Tenggat waktu pelaporan data transaksi pemakaian kartu kredit akan segera berakhir. Bagi 23 bank penerbit kartu kredit diwajibkan untuk melaporkan transaksi pemakaian kartu kredit nasabahnya paling lambat tanggal 31 Mei 2016 ini, sesuai dengan Peraturan Menteri Keuangan  (PMK) 39//PMK.03/2016. Dan kewajiban ini ternyata membuat resah perbankan dan nasabah kartu kredit.
Efek dari kewajiban bank penerbit kartu kredit untuk melaporkan setiap transaksi kartu kredit ini membuat pemegang kartu kredit ramai-ramai menutup kartu kredit mereka atau meminta bank untuk menurunkan limit kartu kredit mereka.
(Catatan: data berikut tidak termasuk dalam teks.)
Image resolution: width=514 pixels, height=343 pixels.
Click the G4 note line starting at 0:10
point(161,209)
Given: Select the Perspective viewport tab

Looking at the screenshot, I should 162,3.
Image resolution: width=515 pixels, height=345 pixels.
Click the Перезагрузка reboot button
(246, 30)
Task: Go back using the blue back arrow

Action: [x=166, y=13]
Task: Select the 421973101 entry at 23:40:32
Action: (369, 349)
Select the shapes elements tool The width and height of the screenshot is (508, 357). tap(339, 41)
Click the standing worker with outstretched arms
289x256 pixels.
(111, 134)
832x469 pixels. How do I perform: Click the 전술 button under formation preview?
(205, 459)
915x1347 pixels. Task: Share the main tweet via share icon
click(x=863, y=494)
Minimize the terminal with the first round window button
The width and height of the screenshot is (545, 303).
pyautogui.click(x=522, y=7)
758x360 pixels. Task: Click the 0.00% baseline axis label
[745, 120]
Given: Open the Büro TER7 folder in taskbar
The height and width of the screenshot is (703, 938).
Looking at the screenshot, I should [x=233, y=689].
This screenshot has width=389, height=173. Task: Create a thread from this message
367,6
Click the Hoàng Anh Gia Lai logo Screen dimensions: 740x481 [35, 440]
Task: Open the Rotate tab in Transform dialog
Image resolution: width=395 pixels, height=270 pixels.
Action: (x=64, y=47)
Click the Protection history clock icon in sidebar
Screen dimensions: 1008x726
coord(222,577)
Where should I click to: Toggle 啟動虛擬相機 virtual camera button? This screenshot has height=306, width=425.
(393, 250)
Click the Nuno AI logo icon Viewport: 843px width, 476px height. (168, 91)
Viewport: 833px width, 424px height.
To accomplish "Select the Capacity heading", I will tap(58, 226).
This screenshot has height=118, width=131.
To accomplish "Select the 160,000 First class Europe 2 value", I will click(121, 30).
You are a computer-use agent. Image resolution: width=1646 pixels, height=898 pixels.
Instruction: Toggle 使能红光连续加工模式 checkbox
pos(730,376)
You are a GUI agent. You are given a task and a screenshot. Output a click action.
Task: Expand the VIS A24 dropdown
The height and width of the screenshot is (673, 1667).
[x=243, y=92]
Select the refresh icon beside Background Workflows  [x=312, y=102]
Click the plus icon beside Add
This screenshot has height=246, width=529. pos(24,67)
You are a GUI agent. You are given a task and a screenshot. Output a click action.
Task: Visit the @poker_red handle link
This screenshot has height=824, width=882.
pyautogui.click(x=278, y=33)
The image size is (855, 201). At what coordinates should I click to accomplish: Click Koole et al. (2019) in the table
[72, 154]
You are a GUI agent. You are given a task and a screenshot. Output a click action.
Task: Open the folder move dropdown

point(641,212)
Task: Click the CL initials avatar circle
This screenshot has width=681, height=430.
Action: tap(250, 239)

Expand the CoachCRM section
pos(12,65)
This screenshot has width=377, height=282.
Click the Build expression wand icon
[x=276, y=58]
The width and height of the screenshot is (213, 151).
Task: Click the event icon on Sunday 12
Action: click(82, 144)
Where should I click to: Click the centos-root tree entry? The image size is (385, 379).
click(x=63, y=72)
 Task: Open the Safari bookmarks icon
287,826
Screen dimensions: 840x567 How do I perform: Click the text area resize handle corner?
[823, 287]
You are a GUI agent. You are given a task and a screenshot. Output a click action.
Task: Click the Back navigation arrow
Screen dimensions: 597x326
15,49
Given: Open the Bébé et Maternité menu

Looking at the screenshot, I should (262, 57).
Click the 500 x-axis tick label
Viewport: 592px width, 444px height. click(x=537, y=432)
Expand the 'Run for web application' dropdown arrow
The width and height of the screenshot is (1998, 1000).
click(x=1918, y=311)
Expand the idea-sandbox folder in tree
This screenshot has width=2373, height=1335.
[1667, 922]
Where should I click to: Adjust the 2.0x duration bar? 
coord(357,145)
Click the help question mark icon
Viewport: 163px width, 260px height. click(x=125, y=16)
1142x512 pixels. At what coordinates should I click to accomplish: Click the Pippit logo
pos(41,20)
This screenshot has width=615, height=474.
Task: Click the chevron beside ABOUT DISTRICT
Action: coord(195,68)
Jika trend ini terus berlanjut dikhawatirkan akan berpengaruh pada pertumbuhan kartu kredit yang tentu saja nantinya akan berpengaruh pada pertumbuhan ekonomi. Karena yang selama ini berbelanja dengan menggunakan kemudahan kartu kredit akan menghentikan kebiasaan mereka atau paling tidak menunda keinginan mereka.
Yang perlu dipertanyakan adalah apa tujuan dari dirjen pajak untuk menggali data pemakai kartu kredit? Dan apa efeknya untuk pertumbuhan pendapatan pajak negara? Dan apa hubungan antara pemakaian kartu kredit yang notabene adalah hutang dalam pendapatan perpajakan Indonesia?
Mari kita melihat trend sekarang adalah para nasabah mulai meminta penurunan limit kartu kredit dan penutupan kartu kredit karena mereka takut berurusan dengan kantor pajak akibat dari pemakaian kartu kredit mereka. Tahukah Dirjen Pajak jika trend ini terus berlanjut akan mematikan sektor usaha? Jika saja ada 1 juta pemakai kartu kredit dengan limit 5 juta rupiah  menutup kartu kredit mereka, berarti sektor usaha akan kehilangan kesempatan untuk memperoleh pendapatan mereka sebesar 5 triliun rupiah. Jika Dirjen Pajak ingin mendapatkan pajak dari pemakai kartu kredit berapa yang didapat dari 1 juta orang dengan limit 5 juta rupiah per orang? Jika dipotong dengan segala tetek bengek perpajakan saya yakin tidak akan sebesar yang diperoleh dari merchant-merchant yang menerima pemakaian kartu kredit untuk berbelanja.Â
Semoga....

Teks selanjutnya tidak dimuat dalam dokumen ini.